# Start of INFORMATION SUPPLIED

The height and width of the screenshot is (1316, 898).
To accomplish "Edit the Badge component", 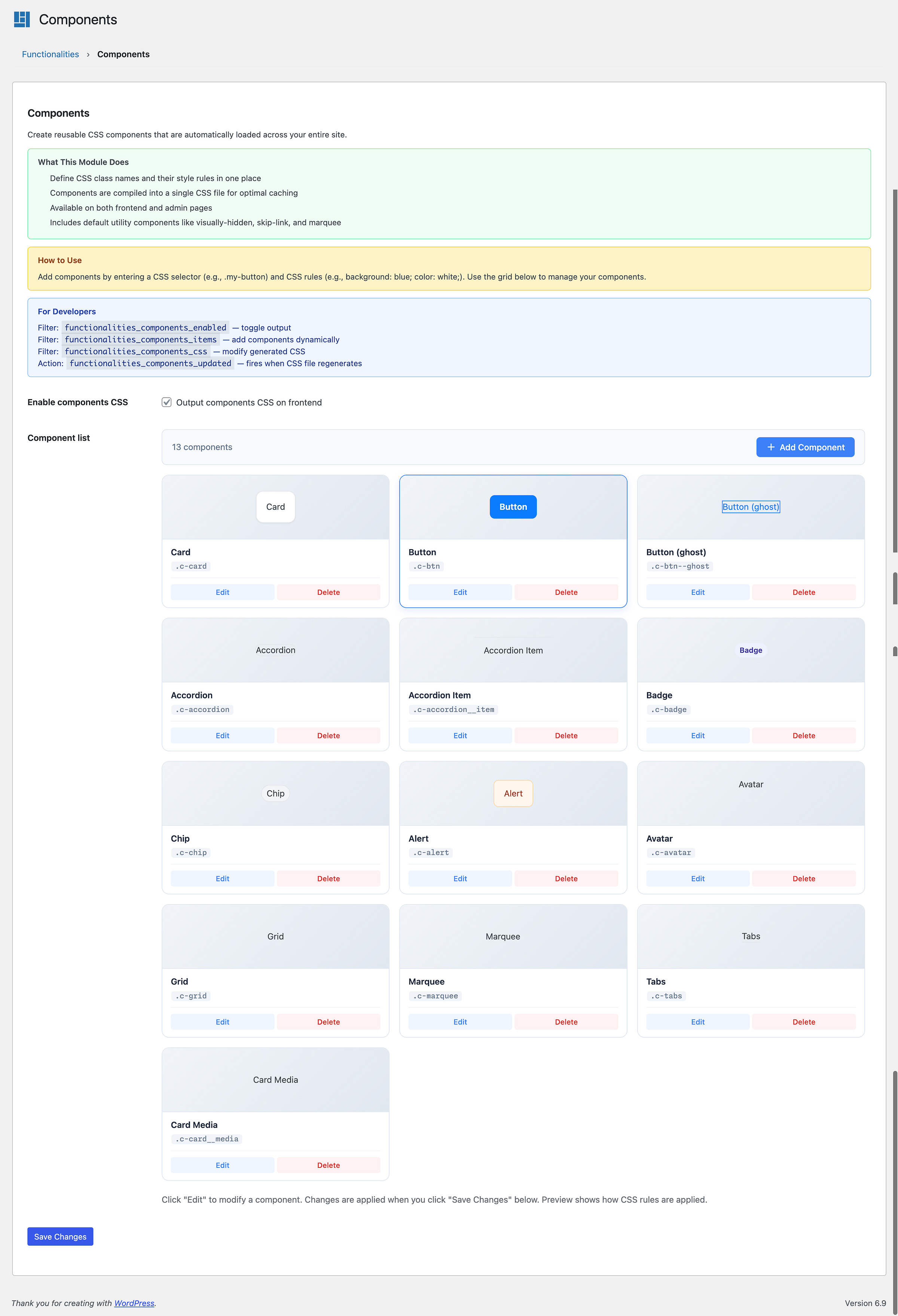I will tap(697, 735).
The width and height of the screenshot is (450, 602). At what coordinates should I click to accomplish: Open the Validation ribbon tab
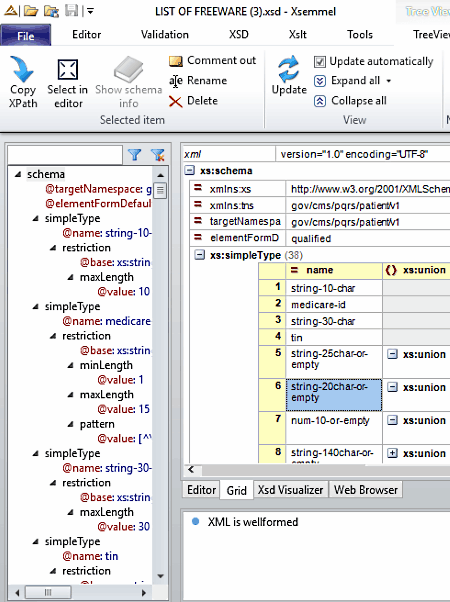(x=165, y=35)
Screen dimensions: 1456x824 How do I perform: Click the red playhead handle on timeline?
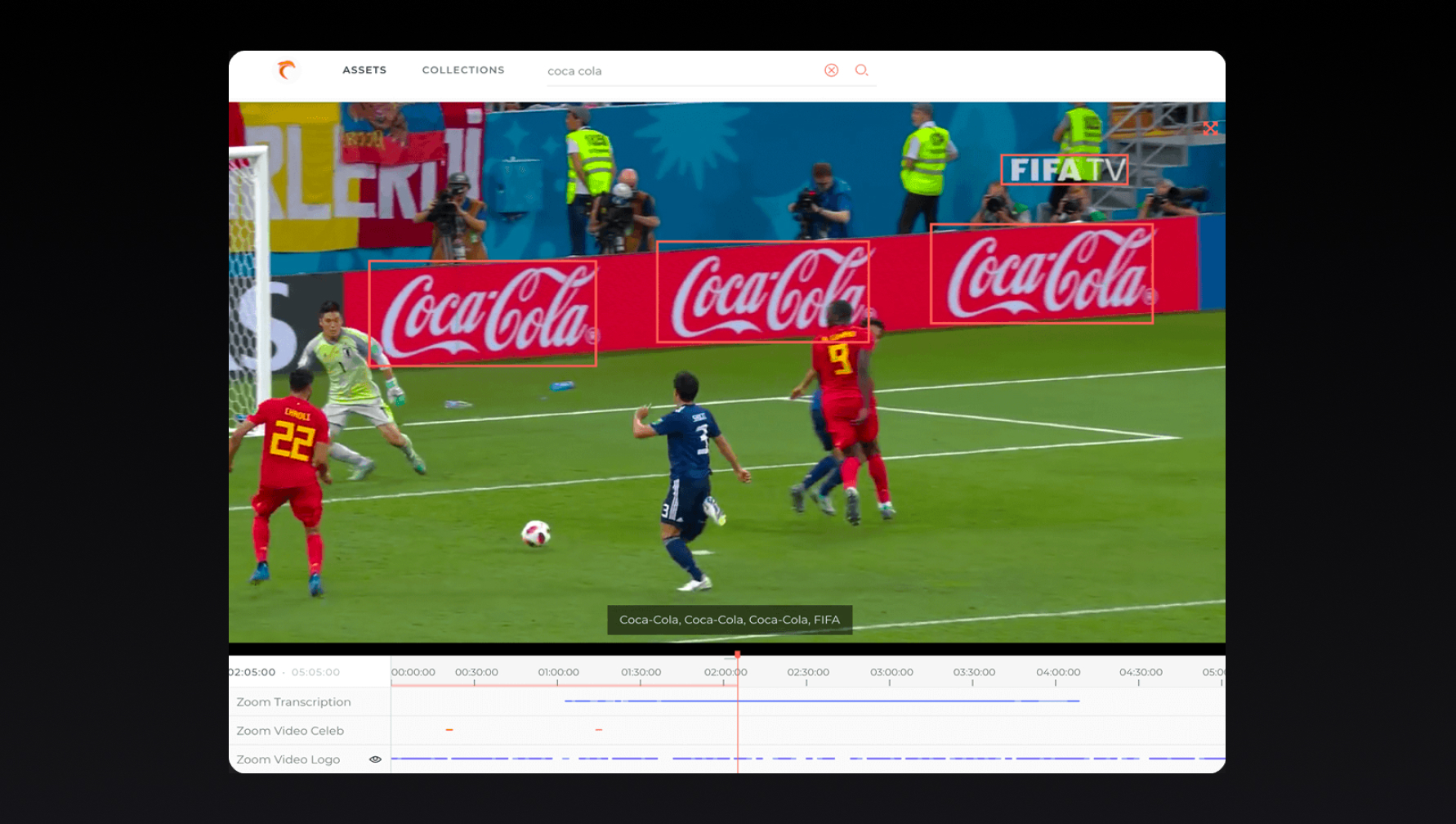[737, 656]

# End of INFORMATION SUPPLIED

From the listing above, extract everything from the line containing "The width and" through the end of the listing, with both ends included, and reproduce it line for line. Leave the pictures out of your answer.

The width and height of the screenshot is (450, 602). At what coordinates should I click to accomplish: Open the Validation ribbon tab
(x=165, y=35)
Screen dimensions: 1456x824 How do I perform: Click the red playhead handle on timeline?
[737, 656]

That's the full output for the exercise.